Pressure mounts on the Chancellor due to today's Quantitative Tightening decision

The Bank of England, like the European Central Bank and the Federal Reserve, is currently responsible for absorbing its own losses. However, a growing chorus of voices, including economist Dominic Caddick of the New Economics Foundation, is urging a change in this policy.

The suggestion is to slow quantitative tightening, a process that eases pressure in bond markets. This move would also prolong the interest paid out on the central bank money created to buy bonds.

Currently, the Bank of England has a policy of covering losses with Treasury money. This subsidy, it is argued, is a massive one, effectively paying a subsidy to the banking sector. The interest paid out on the central bank money currently outstrips the interest the Bank receives from those bonds.

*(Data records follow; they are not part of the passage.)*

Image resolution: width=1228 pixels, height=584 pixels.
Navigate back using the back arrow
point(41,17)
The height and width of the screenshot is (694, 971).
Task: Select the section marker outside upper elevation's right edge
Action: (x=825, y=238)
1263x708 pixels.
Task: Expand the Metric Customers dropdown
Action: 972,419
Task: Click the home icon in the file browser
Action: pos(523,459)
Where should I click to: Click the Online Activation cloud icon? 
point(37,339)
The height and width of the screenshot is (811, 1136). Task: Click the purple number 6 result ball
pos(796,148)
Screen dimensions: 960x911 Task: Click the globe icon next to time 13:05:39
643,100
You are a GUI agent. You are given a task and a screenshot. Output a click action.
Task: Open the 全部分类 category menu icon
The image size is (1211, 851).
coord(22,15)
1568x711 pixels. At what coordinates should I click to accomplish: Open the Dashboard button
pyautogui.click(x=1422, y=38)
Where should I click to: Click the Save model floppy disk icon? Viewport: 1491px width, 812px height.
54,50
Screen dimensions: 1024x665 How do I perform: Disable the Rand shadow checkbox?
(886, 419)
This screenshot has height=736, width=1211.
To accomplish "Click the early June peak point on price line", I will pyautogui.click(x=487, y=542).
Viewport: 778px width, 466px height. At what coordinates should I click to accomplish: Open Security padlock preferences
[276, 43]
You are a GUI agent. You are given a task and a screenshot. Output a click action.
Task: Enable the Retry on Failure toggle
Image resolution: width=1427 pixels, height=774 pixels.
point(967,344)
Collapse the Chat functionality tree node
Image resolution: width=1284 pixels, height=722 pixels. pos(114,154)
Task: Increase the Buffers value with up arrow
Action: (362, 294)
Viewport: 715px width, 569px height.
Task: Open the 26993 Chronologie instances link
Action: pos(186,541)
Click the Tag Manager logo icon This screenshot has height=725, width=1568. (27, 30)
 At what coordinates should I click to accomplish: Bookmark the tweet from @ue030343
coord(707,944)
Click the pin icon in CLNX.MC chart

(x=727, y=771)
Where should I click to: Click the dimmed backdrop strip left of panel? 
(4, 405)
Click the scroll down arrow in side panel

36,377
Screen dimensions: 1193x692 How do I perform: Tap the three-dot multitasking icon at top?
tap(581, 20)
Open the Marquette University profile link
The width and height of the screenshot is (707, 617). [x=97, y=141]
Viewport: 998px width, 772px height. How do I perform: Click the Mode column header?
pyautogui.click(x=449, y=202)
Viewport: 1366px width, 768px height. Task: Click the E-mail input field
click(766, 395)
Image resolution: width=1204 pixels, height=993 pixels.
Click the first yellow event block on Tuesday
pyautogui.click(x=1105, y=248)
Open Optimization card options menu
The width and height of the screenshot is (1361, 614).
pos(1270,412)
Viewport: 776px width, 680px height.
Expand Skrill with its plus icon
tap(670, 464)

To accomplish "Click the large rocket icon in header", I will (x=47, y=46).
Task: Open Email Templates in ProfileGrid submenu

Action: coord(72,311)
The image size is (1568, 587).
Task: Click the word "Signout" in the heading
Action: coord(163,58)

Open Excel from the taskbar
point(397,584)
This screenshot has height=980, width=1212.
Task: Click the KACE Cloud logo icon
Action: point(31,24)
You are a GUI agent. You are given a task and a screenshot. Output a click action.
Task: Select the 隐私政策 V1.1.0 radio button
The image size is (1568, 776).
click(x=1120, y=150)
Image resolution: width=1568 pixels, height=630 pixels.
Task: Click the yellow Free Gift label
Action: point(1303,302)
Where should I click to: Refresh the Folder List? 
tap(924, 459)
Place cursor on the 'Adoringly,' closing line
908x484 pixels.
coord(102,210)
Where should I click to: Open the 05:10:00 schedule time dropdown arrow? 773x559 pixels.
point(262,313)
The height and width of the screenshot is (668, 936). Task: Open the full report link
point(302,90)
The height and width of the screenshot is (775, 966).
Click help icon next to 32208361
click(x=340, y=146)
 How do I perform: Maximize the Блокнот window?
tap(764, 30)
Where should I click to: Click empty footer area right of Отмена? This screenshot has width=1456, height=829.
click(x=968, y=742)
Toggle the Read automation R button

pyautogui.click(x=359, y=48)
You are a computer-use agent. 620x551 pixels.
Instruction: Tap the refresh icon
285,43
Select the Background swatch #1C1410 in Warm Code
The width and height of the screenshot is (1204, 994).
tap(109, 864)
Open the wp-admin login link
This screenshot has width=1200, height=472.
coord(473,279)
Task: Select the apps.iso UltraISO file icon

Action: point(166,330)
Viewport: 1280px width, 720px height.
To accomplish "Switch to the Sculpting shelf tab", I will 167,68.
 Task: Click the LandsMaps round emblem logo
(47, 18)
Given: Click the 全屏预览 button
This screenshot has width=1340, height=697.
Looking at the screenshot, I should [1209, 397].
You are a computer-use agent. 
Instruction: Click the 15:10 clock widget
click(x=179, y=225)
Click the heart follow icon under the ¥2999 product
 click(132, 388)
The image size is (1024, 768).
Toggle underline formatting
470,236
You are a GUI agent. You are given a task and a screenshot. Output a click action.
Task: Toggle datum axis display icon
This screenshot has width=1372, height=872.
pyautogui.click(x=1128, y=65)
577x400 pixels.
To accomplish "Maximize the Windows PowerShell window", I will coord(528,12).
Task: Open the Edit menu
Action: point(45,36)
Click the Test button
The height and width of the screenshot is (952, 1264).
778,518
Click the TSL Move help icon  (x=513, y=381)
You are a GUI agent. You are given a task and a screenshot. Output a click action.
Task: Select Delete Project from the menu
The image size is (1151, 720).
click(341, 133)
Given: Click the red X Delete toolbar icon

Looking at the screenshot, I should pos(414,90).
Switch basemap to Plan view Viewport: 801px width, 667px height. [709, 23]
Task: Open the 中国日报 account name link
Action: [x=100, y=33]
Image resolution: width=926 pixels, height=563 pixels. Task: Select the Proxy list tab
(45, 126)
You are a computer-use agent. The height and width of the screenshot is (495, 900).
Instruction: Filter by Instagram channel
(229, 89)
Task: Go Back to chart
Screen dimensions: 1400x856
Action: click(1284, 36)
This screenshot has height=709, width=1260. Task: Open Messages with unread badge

The chancellor could eliminate a headache by scrapping the Osborne-era policy of covering Bank of England losses with Treasury money. One possible solution could be for the Bank to reduce this subsidy by choosing to pay zero interest on some reserves, a practice adopted by Switzerland and the Eurozone.

Another option could be for the chancellor to tax commercial banks to reclaim some of their windfall. This move could help balance the books and ensure a more equitable distribution of financial burden.

In conclusion, the call for the Bank of England to absorb its own losses and end the subsidy to banks is gaining traction. The potential benefits of slowing quantitative tightening and adopting practices like paying zero interest on reserves could lead to a more sustainable financial system for all.